### Okuma Parçası

Taraflar arasındaki uyuşmazlığın; Davalı kurumun tesis ettiği … sayılı … kararının hukuka uygun olup olmadığı, davalı şahsa ait … sayılı “…” ibareli marka başvurusu ile davacıya ait itiraza/hükümsüzlüğe mesnet markalar arasında ilişkilendirilme ihtimali dahil karıştırılma tehlikesi bulunup bulunmadığı, davacı markalarının tanınmış olup olmadığı, davalı şahsın kötü niyetli olup olmadığı, davalı şahsın önceki tarihli markasından kaynaklı müktesep hakkının bulunup bulunmadığı, tescili halinde davalı şahıs markasının hükümsüzlüğünün gerekip gerekmediği hususlarına ilişkin olduğu tespit edilmiştir.
Davanın açılmasını müteakip tarafların dilekçeleri karşılıklı tebliğ olunmuş, sundukları deliller alınmış, marka tescil ve başvuru dosyaları ile alâkalı kayıtları getirtilmiş, dava şartları incelenmiş, ön inceleme duruşması yapılmış, hak düşürücü süre bakımından eksiklik bulunmadığı tespit edilmiş, taraflar sulhe teşvik olunmuş, arabulucuya gitme hakları hatırlatılmış, sonuç alınamaması üzerine uyuşmazlık konuları tespit edilmiş, tahkikat icra olunmasını müteakip, bilirkişi heyetinden maddi vakıalara ilişkin kök ve ek rapor alınmış, 06/08/2015 tarih 29437 sayılı Resmi Gazete’de yayımlanarak yürürlüğe giren …. Hizmetlerinin Yürütülmesine Dair Yönetmelik’in 201/2. maddesi hükmü de gözetilerek taraflara tahkikat ve yargılamanın geneliyle ilgili son sözleri de sorulmuş; sözlü iddia ve savunmada bulunma olanağı tanınmıştır.
DELİLLERİN DEĞERLENDİRİLMESİ VE GEREKÇE:
İşlem dosyasının tetkikinde; Davalı şahsın “…” ibareli, 35, 38 ve 42.sınıfta yer alan bir kısım hizmetlerin tescili amacıyla 29.07.2022 tarihinde gerçekleştirdiği … sayılı marka başvurusunun yapılan ilk incelemeler sonrasında …’nca SMK m.5/1-b ve c hükümleri uyarınca kısmen reddine karar verildiği, kalan hizmetler için başvurunun 27.10.2020 tarih ve 359 sayılı Bülten’de ilan edildiği, söz konusu ilana karşı davacı yanın 28.12.2020 tarihinde …, … sayılı markaları mesnet göstererek 6769 sayılı SMK’nın m.6/1, m.6/5 ve m.6/9 hükümleri kapsamında itirazda bulunduğu, yayına yapılan itiraz sonucu …’nca tescil başvurusundan bir kısım hizmetlerin çıkartılmasına karar verildiği, bu karara karşı davacı şirket tarafından 29.07.2021 tarihinde yeniden itirazda bulunulduğu, yeniden yapılan itirazı değerlendiren … …’nun … sayılı … kararı ile itirazın reddine karar verdiği, bu kararın davacı marka vekiline 06.04.2022 tarihinde tebliğ edildiği, iki aylık hak düşürücü süre içinde eldeki davanın açıldığı anlaşılmıştır. Dava konusu marka başvurusu 18.08.2022 tarihinde tescil edilmiştir.

######
### Veri Kesiti

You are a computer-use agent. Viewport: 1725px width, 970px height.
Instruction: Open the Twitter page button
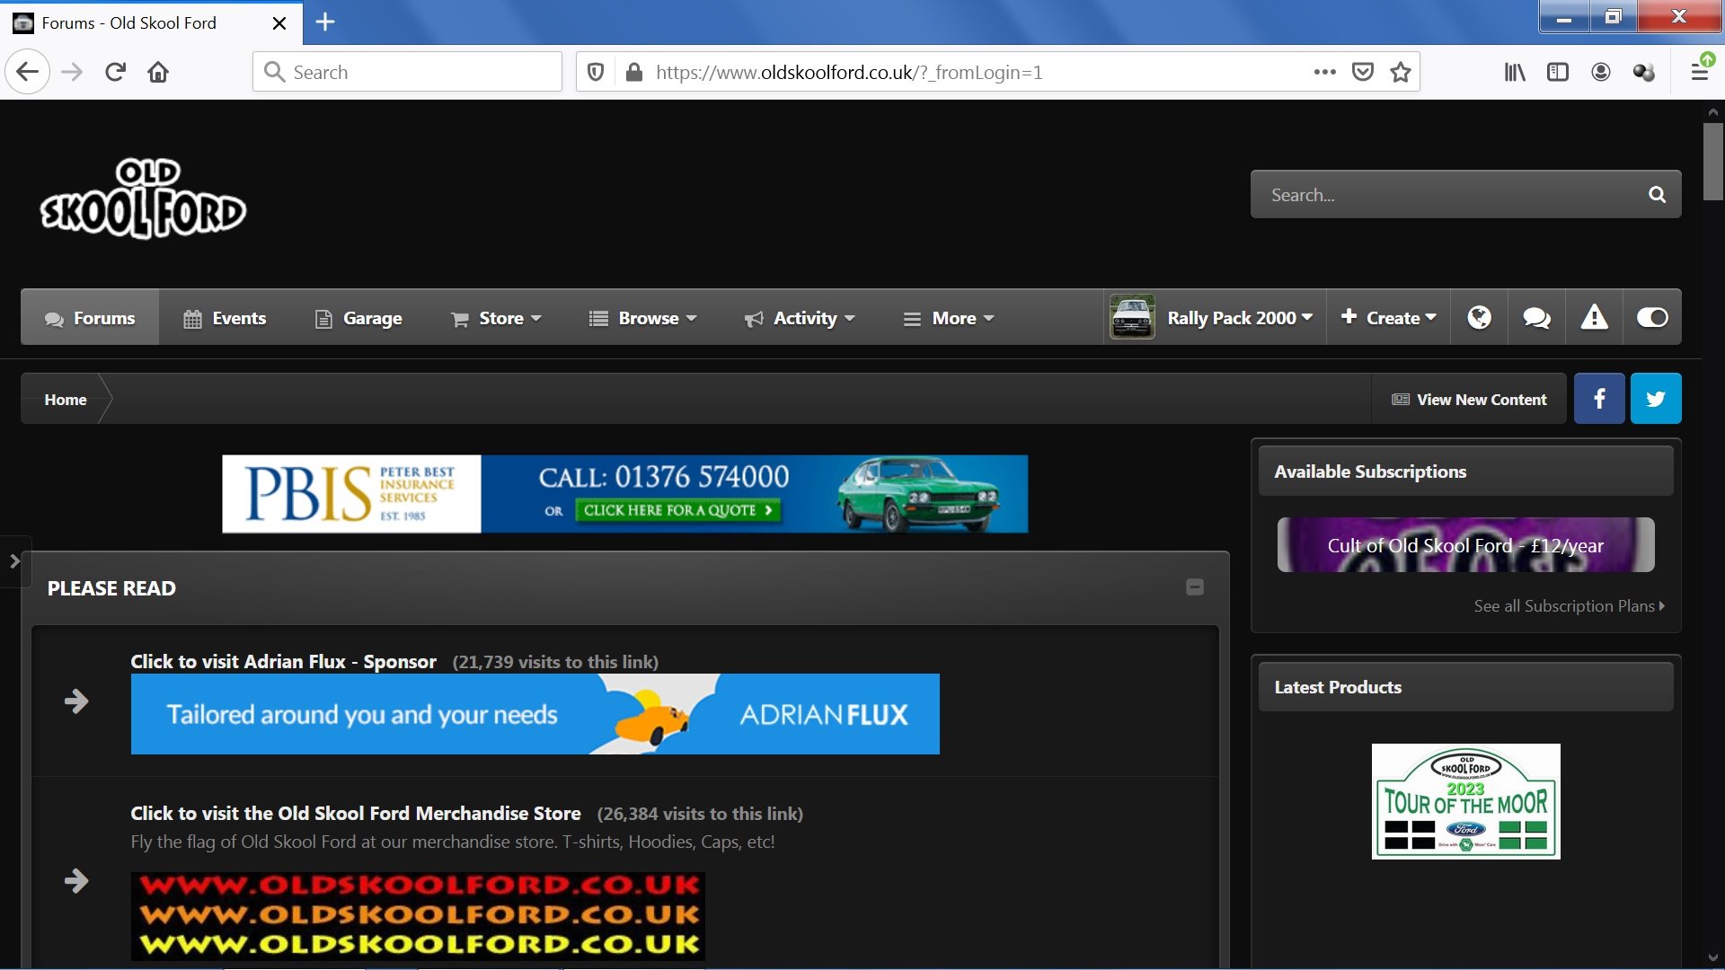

######

> [Alıştırmalar]
(a) Aşağıdaki ifadeler marka davası metniyle örtüşüyor mu? Her biri için evet ya da hayır deyip metindeki belirleyici sözleri aynen alıntılar mısın?
(i) Davada ön inceleme duruşması yapılmıştır.
(ii) Bilirkişi heyetinden yalnızca kök rapor alınmıştır.
(iii) Dava konusu marka başvurusu 18.08.2022 tarihinde tescil edilmiştir.
(b) Marka davası metnine göre itirazın reddine dair karar, davacı marka vekiline hangi tarihte tebliğ edilmiştir?
(c) Marka davası metninde “Davanın açılmasını müteakip” ile başlayıp “bulunma olanağı tanınmıştır.” ile biten kısmı hiç değiştirmeden yineler misin?

> [Görev Çözümleri]
(a)
(i) Evet: "ön inceleme duruşması yapılmış"
(ii) Hayır: "bilirkişi heyetinden maddi vakıalara ilişkin kök ve ek rapor alınmış"
(iii) Evet: "Dava konusu marka başvurusu 18.08.2022 tarihinde tescil edilmiştir."

(b) 06.04.2022 tarihinde.

(c)
Davanın açılmasını müteakip tarafların dilekçeleri karşılıklı tebliğ olunmuş, sundukları deliller alınmış, marka tescil ve başvuru dosyaları ile alâkalı kayıtları getirtilmiş, dava şartları incelenmiş, ön inceleme duruşması yapılmış, hak düşürücü süre bakımından eksiklik bulunmadığı tespit edilmiş, taraflar sulhe teşvik olunmuş, arabulucuya gitme hakları hatırlatılmış, sonuç alınamaması üzerine uyuşmazlık konuları tespit edilmiş, tahkikat icra olunmasını müteakip, bilirkişi heyetinden maddi vakıalara ilişkin kök ve ek rapor alınmış, 06/08/2015 tarih 29437 sayılı Resmi Gazete’de yayımlanarak yürürlüğe giren …. Hizmetlerinin Yürütülmesine Dair Yönetmelik’in 201/2. maddesi hükmü de gözetilerek taraflara tahkikat ve yargılamanın geneliyle ilgili son sözleri de sorulmuş; sözlü iddia ve savunmada bulunma olanağı tanınmıştır.